To help those asset managers who may be behind with their DORA implementation we have just published the latest episode in our Let’s talk asset management series covering DORA and its impact on asset managers.

In addition, for those financial entities that are behind with their DORA implementation we continue to run last minute bespoke emergency clinics and training.

For further information please contact Floortje Nagelkerke, Anna Carrier, Sebastien Praicheux, Dorothee Ciolino or your usual Norton Rose Fulbright contact.

Introduction

The Dutch Authority for the Financial Markets (AFM) has submitted its sixth DORA update explaining what to expect in 2025. The AFM stresses that it is important to complete the implementation of DORA’s requirements as soon as possible to be DORA-compliant by this Friday: 17 January 2025.

What to expect in 2025?

Once DORA enters into force, national supervisory authorities will start their supervisory activities. This will include establishing reviews to determine whether financial institutions are complying with the requirements, as well as collecting and verifying information requested by the European Supervisory Authorities (ESAs, meaning EIOPA, ESMA and EBA).

  1. Register of information

The first data request that firms can expect in 2025 concerns the register of information. The deadline for the first submission of registers of information by AFM and DNB to the ESAs is set for 30 April 2025. To ensure timely submission of the registers to the ESAs, soon after DORA enters into force the AFM will send a request for information to all organisations with an AFM licence that are subject to DORA. Firms should therefore already be preparing their register of information to be able to share in a timely manner.

After this initial request, the AFM and DNB will request the register of information from firms each year. The AFM and DNB will then verify that all the fields in the registers of information are complete before forwarding the registers to the ESAs.

Based on the information from the registers, the ESAs will designate ICT third-party service providers that are considered critical for the financial sector. The ESAs will supervise these designated critical ICT third-party service providers.

  1. ICT related incidents

Firms are also obliged to report major ICT-related incidents. When an ICT-related incident has occurred, firms must determine on the basis of criteria whether a major ICT-related incident has occurred. For the classification of ICT-related incidents, see the relevant Regulatory Technical Standards (RTS) and Implementing Technical Standards (ITS).
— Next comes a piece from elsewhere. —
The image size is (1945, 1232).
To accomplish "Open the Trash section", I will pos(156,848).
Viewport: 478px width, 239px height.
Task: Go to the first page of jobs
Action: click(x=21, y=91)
Once a firm determines that a major ICT-related incident has occurred, it must notify the relevant supervisory authority (AFM or DNB) within 4 hours, from the moment the incident is classified as major. In addition, an intermediate report and final report must be submitted to the AFM within 72 hours and 1 month, respectively, of the classification of the incident.

The AFM will assess the completeness of the incident report when analysing these reports. It will also assess whether the incident, and its impact, are adequately described in the report. Where this is not the case, the AFM will seek additional information to determine these facts. In addition to major ICT-related incident reporting, financial undertakings may also, on a voluntary basis, notify cyber threats. Both types of reports will mainly be used to determine whether ICT-related incidents have occurred or there are active cyber threats that impact, or could potentially impact, the financial sector.

  1. TLPT

A number of firms will be identified for threat-led penetration testing (TLPT). Firms only have to comply with these requirements if notified by the supervisory authority by means of a designation letter. Once the RTS for TLPT is approved by the European Commission, the AFM will contact the firms identified for TLPT. The timing of the test will be scheduled in consultation with the relevant firm.

The test managers of the AFM will assist the firm during the preparation and execution phases of the test to ensure that the test complies with the requirements in the Regulation and the RTS. After (successful) completion of the test, the firm receives a certificate, which can be used to demonstrate compliance with the requirements related to TLPT.